**SOURCE PASSAGE**
* * * * * * * * *

Single by Collin Raye

from the album I Think About You
- Released: February 10, 1997
- Recorded: 1995–1996
- Genre: Country
- Length: 3:49
- Label: Epic
- Songwriter: Hugh Prestwood
- Producers: John Hobbs Ed Seay Paul Worley

Collin Raye singles chronology
| "What If Jesus Comes Back Like That" (1996) | "On the Verge" (1997) | "What the Heart Wants" (1997) |

= On the Verge (song) =

"On the Verge" is a song written by Hugh Prestwood, and recorded by American country music artist Collin Raye. It was released in February 1997 as the sixth and final single from Raye's album I Think About You. The song reached #2 on the Billboard Hot Country Singles & Tracks chart in May 1997.

==Personnel==
Credits are adapted from the liner notes of I Think About You.

* * * * * * * * *

**RAW RECORDS**

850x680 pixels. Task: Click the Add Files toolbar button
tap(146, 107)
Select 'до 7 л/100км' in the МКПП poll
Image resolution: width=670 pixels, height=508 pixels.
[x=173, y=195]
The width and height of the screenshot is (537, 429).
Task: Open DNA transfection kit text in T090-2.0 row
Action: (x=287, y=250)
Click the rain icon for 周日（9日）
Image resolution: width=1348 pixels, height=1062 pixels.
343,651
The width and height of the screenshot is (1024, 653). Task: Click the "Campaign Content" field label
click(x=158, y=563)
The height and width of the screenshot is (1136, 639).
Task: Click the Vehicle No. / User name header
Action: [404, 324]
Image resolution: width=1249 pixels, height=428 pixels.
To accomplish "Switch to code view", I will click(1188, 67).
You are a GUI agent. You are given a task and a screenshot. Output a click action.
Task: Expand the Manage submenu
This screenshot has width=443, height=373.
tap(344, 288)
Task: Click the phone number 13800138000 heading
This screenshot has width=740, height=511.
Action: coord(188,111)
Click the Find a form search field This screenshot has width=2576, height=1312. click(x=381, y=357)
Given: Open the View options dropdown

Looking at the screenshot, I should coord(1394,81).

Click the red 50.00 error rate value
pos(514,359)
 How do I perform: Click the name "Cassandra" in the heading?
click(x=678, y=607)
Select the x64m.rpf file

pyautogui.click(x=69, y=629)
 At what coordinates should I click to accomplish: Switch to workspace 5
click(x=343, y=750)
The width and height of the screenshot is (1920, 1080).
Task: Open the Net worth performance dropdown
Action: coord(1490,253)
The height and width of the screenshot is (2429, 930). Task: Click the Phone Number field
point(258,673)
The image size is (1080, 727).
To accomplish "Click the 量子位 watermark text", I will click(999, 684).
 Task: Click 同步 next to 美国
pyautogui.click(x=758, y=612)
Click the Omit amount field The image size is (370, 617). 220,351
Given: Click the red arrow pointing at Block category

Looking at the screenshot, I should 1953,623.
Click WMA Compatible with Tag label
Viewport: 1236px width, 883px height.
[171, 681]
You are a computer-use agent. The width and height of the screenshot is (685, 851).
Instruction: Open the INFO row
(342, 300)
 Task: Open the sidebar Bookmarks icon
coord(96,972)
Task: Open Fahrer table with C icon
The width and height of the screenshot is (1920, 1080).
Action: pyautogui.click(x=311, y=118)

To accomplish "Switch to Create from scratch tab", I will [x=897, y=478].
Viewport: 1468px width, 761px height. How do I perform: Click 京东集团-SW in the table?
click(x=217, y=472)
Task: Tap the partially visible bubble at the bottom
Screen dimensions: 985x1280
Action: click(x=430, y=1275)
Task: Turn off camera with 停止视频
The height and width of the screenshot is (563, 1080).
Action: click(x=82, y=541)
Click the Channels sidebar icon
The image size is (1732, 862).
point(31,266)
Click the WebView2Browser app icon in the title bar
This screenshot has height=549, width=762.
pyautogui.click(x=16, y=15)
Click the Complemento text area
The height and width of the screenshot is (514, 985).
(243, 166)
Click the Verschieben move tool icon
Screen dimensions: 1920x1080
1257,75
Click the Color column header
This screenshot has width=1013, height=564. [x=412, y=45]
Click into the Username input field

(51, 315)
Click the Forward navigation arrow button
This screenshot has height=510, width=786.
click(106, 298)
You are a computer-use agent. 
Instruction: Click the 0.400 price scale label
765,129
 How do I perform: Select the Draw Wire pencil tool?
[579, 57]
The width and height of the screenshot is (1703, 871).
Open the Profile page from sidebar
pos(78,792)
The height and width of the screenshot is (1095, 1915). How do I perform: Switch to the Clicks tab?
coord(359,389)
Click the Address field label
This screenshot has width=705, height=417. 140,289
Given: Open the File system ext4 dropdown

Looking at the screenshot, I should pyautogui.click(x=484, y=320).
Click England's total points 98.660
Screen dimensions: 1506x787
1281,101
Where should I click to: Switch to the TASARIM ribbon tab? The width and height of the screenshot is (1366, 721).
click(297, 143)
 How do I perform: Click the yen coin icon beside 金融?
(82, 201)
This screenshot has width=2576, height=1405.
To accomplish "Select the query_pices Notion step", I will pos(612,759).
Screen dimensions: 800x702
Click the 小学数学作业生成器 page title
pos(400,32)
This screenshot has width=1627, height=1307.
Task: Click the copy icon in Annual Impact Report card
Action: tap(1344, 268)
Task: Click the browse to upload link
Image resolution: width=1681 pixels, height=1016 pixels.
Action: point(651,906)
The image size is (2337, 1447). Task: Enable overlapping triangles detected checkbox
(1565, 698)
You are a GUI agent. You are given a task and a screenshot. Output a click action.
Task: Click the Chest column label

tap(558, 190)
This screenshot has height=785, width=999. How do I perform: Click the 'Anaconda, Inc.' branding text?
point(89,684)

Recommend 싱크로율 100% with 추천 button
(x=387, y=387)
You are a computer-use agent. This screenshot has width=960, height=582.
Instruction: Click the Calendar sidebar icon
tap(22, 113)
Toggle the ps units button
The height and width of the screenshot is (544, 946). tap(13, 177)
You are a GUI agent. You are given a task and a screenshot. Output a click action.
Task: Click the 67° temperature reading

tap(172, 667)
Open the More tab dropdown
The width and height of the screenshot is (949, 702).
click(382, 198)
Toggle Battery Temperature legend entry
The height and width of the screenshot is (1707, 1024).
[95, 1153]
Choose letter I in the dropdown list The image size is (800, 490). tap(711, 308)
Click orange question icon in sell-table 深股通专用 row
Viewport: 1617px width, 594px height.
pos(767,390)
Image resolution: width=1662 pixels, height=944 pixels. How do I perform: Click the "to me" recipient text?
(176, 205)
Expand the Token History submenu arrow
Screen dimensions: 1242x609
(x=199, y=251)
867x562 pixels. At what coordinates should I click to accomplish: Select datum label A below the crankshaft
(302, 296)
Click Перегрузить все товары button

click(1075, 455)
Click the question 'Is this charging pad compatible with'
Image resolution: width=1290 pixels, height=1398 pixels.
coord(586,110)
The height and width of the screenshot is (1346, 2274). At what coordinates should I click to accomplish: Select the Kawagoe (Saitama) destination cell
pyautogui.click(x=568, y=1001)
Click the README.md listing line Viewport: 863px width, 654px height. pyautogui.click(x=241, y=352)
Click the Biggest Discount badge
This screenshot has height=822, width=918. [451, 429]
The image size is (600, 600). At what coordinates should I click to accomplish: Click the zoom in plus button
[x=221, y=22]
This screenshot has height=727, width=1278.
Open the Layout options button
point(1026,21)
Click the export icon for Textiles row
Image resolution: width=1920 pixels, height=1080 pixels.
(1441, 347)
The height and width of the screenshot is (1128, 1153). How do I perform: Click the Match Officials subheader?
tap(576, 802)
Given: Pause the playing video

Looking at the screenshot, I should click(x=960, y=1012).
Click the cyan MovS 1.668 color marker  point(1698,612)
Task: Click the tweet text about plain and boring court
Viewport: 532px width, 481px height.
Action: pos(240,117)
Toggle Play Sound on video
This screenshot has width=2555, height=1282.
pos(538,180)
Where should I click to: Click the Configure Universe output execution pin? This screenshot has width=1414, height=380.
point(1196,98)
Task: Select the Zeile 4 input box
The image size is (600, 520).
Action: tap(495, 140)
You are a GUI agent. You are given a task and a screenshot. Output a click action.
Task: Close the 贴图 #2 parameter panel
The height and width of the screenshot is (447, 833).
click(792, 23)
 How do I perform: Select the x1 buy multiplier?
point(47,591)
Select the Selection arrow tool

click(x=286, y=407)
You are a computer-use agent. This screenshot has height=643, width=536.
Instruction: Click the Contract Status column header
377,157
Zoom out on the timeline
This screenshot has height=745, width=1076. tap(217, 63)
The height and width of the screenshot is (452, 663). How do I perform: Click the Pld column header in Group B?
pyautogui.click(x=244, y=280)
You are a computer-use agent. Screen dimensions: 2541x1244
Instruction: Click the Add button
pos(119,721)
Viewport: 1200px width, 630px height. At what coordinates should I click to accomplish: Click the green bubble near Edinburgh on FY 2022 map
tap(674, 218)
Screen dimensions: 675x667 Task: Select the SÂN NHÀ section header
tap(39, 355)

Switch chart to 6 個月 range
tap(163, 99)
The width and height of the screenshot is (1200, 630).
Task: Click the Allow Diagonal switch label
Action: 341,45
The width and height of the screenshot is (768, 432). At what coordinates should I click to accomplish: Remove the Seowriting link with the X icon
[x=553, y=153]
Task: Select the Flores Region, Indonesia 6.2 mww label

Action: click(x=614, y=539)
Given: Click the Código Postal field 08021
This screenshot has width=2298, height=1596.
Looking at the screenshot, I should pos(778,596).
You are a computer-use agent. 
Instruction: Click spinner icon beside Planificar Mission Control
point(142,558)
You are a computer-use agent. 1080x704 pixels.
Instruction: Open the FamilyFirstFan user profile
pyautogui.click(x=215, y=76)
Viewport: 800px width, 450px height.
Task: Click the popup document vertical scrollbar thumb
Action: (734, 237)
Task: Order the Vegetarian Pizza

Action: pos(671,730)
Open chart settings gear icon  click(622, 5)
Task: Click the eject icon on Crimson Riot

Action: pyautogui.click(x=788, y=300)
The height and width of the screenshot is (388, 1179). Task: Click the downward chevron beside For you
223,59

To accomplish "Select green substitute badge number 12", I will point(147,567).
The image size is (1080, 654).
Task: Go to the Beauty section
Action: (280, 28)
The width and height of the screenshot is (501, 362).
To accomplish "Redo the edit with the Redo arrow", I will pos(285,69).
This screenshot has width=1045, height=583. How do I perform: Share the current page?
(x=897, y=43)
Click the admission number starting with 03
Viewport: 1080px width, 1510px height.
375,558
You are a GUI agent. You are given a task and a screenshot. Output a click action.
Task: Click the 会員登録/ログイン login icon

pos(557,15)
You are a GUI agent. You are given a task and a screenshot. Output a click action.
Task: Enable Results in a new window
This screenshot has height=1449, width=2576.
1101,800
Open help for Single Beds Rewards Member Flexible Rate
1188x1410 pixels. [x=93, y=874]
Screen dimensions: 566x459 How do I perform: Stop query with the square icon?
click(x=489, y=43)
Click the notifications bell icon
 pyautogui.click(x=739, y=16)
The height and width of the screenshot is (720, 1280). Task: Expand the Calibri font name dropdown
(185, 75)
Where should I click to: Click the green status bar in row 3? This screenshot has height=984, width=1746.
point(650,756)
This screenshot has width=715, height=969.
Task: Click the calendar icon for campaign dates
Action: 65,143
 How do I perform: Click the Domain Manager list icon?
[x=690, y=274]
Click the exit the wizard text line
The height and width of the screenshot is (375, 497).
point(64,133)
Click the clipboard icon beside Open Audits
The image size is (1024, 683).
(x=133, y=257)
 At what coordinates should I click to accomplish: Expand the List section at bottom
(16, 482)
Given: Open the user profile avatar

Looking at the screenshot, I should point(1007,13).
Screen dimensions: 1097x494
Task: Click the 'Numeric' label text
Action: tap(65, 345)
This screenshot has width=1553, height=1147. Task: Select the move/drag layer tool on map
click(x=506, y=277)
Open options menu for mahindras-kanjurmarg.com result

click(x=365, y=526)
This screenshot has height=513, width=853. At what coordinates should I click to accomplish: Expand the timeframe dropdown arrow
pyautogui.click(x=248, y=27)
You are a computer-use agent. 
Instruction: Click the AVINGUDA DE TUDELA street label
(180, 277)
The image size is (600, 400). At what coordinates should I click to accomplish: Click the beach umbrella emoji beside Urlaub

* * * * * * * * *

**PROBLEM**
Resume the article on the song "On the Verge" from its last line. The records were taken from a different source than the text.

**REPLY**
- Larry Byrom – electric guitar
- Joe Chemay – bass guitar
- Paul Franklin – steel guitar
- John Hobbs – piano, synthesizer
- Paul Leim – drums
- Tom Roady – percussion
- Billy Joe Walker Jr. – electric guitar
- Biff Watson – acoustic guitar
- Dennis Wilson – background vocals
- Curtis Young – background vocals

==Chart performance==
"On the Verge" debuted at number 44 on the U.S. Billboard Hot Country Singles & Tracks for the week of February 22, 1997.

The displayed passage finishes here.